C’è un terzo parametro che è la concentrazione totale di carbonio organico, non viene solitamente usato,
perché tra i 3 sembra essere il più utile misurando tutto il carbonio organico, ma non fa distinzione tra
biodegradabile e non, poi non essendo un parametro legato al consumo di O2, non indica lo stato di ossidazione
del substrato. Per cui abbinato al costo elevato, in generale non viene misurato, e di fatti non è nemmeno nella
normativa che regola la qualità delle acque.
Per riassumere i meccanismi di rimozione del carbonio organico sotto forma di substrato, innanzitutto
otteniamo CO2 + energia + biomassa. La biomassa è comunque sostanza organica biodegradabile.
Questo può avvenire con vari meccanismi, con accettare di elettroni come O2 e nitrati, oppure digestione
anaerobica (consente di produrre CO2+ biogas come metano che potrebbe essere anche una forma energetica).

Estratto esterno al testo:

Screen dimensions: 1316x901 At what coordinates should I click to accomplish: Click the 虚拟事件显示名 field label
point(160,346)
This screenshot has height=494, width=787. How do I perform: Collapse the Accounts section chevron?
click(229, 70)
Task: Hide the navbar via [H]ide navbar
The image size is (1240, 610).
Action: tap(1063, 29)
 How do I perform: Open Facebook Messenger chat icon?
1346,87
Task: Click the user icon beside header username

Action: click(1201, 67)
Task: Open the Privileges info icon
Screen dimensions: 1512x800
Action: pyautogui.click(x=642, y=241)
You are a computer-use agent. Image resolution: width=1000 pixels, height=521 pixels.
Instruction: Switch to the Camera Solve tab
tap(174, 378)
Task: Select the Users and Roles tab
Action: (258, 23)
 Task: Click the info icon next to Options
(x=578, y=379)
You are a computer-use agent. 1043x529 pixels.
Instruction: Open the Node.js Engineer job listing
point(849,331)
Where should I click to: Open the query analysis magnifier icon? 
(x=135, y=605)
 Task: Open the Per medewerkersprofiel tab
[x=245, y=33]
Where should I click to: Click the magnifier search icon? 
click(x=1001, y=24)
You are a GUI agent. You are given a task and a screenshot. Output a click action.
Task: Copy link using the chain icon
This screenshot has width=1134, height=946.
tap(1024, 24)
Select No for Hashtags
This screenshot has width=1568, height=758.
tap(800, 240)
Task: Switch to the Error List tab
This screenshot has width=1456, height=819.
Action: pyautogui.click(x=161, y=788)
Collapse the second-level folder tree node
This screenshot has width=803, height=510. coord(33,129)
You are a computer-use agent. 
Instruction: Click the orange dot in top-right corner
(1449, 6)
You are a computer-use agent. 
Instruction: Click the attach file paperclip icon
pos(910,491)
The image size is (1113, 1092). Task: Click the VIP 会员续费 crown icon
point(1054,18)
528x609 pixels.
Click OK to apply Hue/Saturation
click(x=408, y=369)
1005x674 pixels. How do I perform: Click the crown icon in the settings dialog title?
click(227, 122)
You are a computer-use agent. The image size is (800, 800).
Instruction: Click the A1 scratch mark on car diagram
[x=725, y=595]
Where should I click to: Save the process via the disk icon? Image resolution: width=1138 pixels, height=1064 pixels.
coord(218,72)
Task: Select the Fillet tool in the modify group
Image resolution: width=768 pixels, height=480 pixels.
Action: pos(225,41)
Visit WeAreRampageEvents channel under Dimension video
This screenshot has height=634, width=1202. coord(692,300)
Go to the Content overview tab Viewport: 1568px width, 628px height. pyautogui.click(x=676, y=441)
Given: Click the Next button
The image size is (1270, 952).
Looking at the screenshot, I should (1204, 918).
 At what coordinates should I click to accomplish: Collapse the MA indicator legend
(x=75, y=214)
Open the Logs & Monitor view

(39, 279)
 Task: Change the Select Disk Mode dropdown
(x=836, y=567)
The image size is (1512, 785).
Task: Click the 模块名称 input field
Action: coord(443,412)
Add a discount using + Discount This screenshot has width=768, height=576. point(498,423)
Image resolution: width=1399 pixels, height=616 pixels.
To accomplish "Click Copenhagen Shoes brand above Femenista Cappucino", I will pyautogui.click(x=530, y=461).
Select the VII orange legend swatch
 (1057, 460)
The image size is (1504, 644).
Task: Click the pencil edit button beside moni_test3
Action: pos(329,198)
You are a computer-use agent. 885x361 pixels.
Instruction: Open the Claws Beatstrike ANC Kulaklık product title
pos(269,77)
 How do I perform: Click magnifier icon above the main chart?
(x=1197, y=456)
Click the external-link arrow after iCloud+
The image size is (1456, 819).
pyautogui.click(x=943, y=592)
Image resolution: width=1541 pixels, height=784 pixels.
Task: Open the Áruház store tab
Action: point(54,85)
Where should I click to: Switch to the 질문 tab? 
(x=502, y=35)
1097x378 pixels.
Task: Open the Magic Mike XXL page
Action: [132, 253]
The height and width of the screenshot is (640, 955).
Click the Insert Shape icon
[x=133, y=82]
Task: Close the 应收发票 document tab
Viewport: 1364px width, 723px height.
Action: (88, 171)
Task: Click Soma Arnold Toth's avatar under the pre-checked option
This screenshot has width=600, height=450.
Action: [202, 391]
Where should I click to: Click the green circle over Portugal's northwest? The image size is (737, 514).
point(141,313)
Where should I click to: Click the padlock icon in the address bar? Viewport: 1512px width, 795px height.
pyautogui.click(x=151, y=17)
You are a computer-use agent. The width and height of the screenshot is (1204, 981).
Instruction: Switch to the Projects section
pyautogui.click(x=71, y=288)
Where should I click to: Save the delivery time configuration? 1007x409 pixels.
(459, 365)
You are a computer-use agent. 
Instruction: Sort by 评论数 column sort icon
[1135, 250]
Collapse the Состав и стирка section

Altri meccanismi sono nitrificazione e denitrificazione (affinché avvenga la riduzione dei nitrati, non ci deve
essere O2, poiché avendo un potenziale redox maggiore rispetto all’azoto, verrebbe utilizzato come accettore
di elettroni). I cicli di C, N, e P sono interconnessi tra di loro e si intersecano in punti specifici. Il carbonio di
cui siamo fatti è perciò sempre lo stesso.